スハルヨ大司教によれば、一家により実行され、子どもを巻き込んだこの自爆行為は人道にもとるものだ。
「このようなことが一家によってなされるとは。人道もなにもあったものではない」と、スハルヨ大司教は述べた。
ジュマ・イスラミーヤ(JI)※2の元構成員で、テロリズムに詳しいナシル・アッバス氏は、同氏がまだテロ組織に加わっていた時、自殺は大罪であるため認められなかったが、今の教えは変化していると語る。
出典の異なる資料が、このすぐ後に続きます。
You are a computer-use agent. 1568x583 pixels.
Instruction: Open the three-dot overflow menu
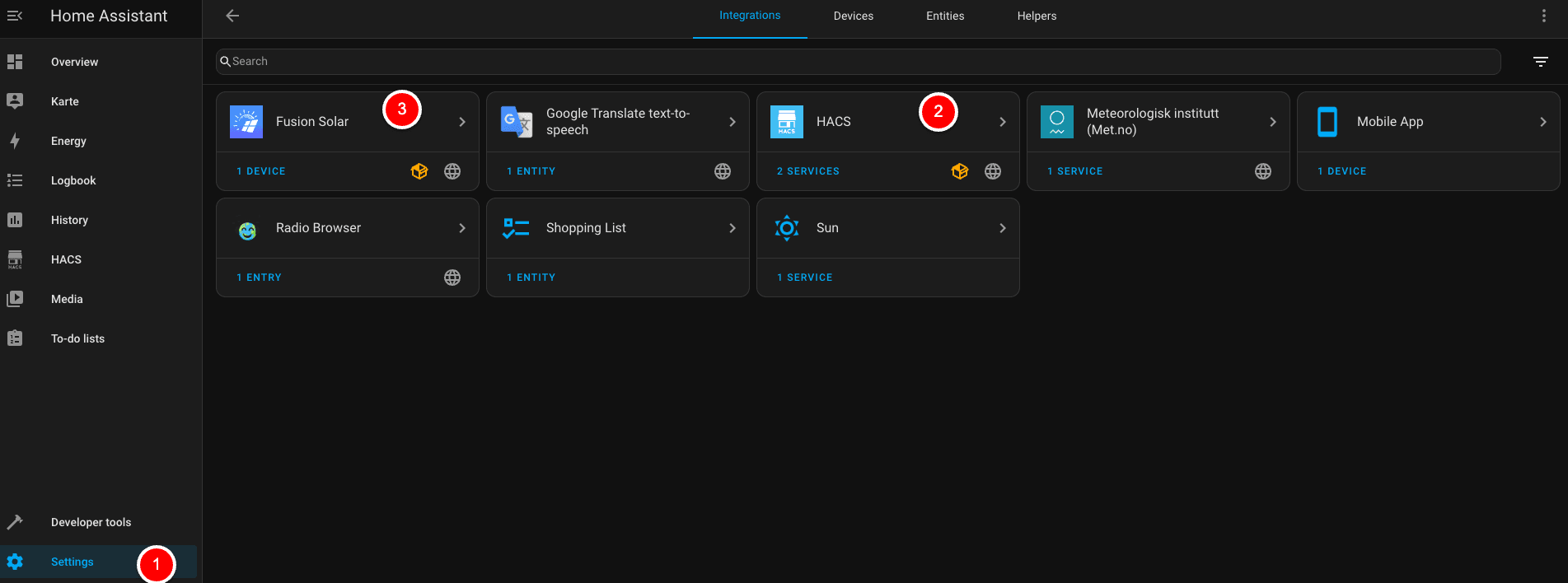click(1543, 16)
ナシル氏は言う。「近頃は自殺の教えが広まっており、それどころか子どもを誘って自殺に帯同することを厭わない。(彼らの信条に照らせば)父親は天国に行くのに、どうして子どもたちが誘われないことがあろうか、ということだ」
ナシル氏は近年、テロ実行犯である受刑者の妻たちに関わり、問題に取り組む基金の活動に参加している。彼女たちの多くは世の中や近隣の住人たちのみならず、自分の家族からも向けられる蔑みにさらされていると同氏は話す。
「恐らく、実行犯が子どもと妻を道連れにしたのは、蔑みを受けないため、そして(彼らの信条である)共に天国へ行くためではないか」とナシル氏は説明した。
インドネシア児童保護委員会(KPAI)のスサント委員長も、この新たな手口に焦点を当てる。KPAIは子どもたちをテロ行為に巻き込むことを非難する。
「我々は非人道的な爆弾攻撃を激しく非難する。子どもが巻き込まれれば尚更だ」とスサント委員長は話す。
スサント委員長は、直近の事件から判断して子どもに対する過激主義の教化の影響に目を向ける必要があると述べる。しかし教化が子どもの親によって行われた場合、防ぐのは困難である。
過激主義への教化の危険性は、近親者以外ならば容易に制限や予防することもできる。スサント委員長は、過激主義のイデオロギーが家庭に及ぶとすれば非常に危険であると語る。
※1インドネシア共和国の国是である建国五原則。
※2 2002年および2005年のバリ島爆弾テロ事件を首謀したとされる、東南アジアの過激派組織。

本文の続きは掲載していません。